Resolvi fazer algumas perguntas a meu neto, e êle contou que o tal homem estava assaltando uma velhinha quando surgiram, não se sabe de onde, uns quatro ou cinco sujeitos que o espancaram até matá-lo. Perguntei se não tinham chamado a ambulância, e meu neto disse que sim, mas que o pessoal da ambulância não levou o homem porque "ele já estava morto mesmo..."
Minha mulher comentou que talvez, num caso desses, só o Instituto Médico Legal possa remover o corpo da vítima... ou do suposto assaltante. Passou-me pela cabeça que a polícia, que talvez tenha chegado antes da ambulância, ainda tenha encontrado o sujeito com vida mas está proibida de prestar socorro... e que estamos a poucas quadras do Hospital das Clínicas, a ambulància não podia ter demorado muito para chegar.
Um pouco mais tarde, deixamos, minha mulher e eu, a casa de meu filho para irmos dormir em nosso próprio apartamento. Passava pouco da meia-noite e o corpo ainda estava lá, coberto com aquele tipo de papel-alumínio que a polícia usa e guardado por uns quatro policiais. Nem mesmo curiosos havia mais no local.
E isso tudo a uns cinquenta metros do portão de entrada do prédio onde moro.
Há aqui no bairro certo número de habitantes de rua, pedintes ou frequentadores que nos causam preocupação. Há pouco tempo tive que tomar atitude contra um deles, que se aproximou ameaçadoramente de minha mulher exigindo que ela lhe desse dinheiro, Não parecia pedinte, e sim assaltante, mesmo porque era um sujeito forte e bem alimentado, o qual desistiu de ameaçar minha mulher mas, ato contínuo, ameaçou outra, que lhe deu dinheiro para livrar-se dele. Ainda saiu pela rua fazendo chacota e me dizendo palavrões.
Mas esse assaltante da velhinha que foi linchado, talvez tenha sido alguém que perambulava por aqui repetindo a dose periodicamente. Pode ter sido objeto de alguma vingança. Não importa. Qualquer que tenha sido a causa, o linchamento foi um ato de barbarismo.
E me chama a atenção o fato de que o acontecido parece ter sido rigorosamente acobertado, a ponto de não ter sido noticiado pela imprensa, de nenhum culpado ter sido preso, e de ninguém (exceto, talvez algumas poucas testemunhas oculares) sequer saber que algo do tipo aconteceu.
Como estamos!...


Atualização: nem se passaram dez dias e a mesma coisa aconteceu em Porto Alegre: lincharam o morador de rua que teria tentado assaltar um de seus matadores. Mas desta vez a coisa foi filmada por câmara de segurança existente no local (que também existia no caso de S. Paulo), o que me leva a crer que realmente houve um acobertamento no incidente paulista. 

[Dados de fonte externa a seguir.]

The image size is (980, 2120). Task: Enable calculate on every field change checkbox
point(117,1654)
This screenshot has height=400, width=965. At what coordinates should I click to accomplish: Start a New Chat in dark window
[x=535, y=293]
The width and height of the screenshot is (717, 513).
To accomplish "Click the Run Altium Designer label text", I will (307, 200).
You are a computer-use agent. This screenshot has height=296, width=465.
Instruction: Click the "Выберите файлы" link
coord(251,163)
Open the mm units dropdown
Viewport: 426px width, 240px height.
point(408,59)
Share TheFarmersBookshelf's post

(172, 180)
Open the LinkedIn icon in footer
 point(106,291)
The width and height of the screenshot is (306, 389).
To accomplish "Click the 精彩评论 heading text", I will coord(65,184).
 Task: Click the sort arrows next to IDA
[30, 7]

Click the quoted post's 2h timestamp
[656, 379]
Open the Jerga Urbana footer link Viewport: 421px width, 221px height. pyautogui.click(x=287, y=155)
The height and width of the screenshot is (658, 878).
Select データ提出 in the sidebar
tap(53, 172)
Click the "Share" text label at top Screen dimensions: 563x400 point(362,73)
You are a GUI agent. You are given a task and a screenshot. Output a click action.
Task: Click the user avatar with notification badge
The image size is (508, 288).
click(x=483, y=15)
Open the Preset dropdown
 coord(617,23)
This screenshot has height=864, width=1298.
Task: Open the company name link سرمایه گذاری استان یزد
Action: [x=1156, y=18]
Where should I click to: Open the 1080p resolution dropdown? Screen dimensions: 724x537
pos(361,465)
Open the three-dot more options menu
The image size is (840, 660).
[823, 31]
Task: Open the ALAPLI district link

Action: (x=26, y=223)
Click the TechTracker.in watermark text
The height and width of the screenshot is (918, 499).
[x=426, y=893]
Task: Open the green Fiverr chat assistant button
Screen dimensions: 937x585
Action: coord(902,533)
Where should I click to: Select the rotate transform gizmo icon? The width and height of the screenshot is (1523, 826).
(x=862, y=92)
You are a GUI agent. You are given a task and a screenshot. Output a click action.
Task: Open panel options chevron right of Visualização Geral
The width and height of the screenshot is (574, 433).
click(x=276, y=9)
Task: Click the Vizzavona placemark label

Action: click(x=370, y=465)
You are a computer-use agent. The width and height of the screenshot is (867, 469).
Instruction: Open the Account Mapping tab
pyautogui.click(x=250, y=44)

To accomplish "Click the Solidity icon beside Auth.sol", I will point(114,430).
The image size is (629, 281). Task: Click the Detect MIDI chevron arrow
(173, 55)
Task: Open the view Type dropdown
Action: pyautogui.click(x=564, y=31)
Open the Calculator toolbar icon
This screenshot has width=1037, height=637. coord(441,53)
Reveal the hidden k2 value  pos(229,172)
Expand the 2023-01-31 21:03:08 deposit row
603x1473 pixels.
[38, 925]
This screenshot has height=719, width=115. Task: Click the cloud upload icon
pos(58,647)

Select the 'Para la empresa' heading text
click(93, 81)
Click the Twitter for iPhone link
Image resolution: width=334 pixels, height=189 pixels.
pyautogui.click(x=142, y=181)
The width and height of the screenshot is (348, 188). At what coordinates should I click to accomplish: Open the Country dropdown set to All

Segunda atualização: escrevi a primeira atualização, acima, há apenas dois dias, e hoje vi no noticiário que ontem mataram a pauladas um morador de rua em Barueri, na Grande São Paulo. Mais adiante, vi no noticiário que terminou o julgamento e condenação do mandante e dois executantes do assassinato de dois moradores de rua no Rio de Janeiro, ocorrido há cêrca de um ano ou pouco mais. Agora só falta o clamor público levar o govêrno de programas a criar bolsa-escolta-armada para moradores de rua e mandar cadastrar todos os moradores de rua do país. Assim, em lugar de se resolver o problema dos moradores de rua, resolver-se-á o dos que vivem de oferecer "proteção" e talvez se oficialize essa prática tradicionalmente exercida pelo crime organizado mundo afora.

Terceira atualização: aos poucos vamos juntando fragmentos de testemunhos a respeito do linchamento do homem na esquina que motivou esta crônica. Um taxista do ponto no outro lado da rua naquela esquina presenciou tudo do assento do motorista em seu carro parado no ponto, e contou (a um passageiro) que o tal homem estava realmente usando a velhinha como refém depois de ter assaltado uma loja, e estava armado. O grupo de sujeitos que o capturou e matou, assim, passa a se parecer com alguma milícia constituida para esse fim. E o absoluto silêncio que parece continuar a ser mantido pela imprensa e pelas autoridades deixa-nos ainda mais perplexos: se já chegamos a esse ponto, estamos muito próximos do cáos total!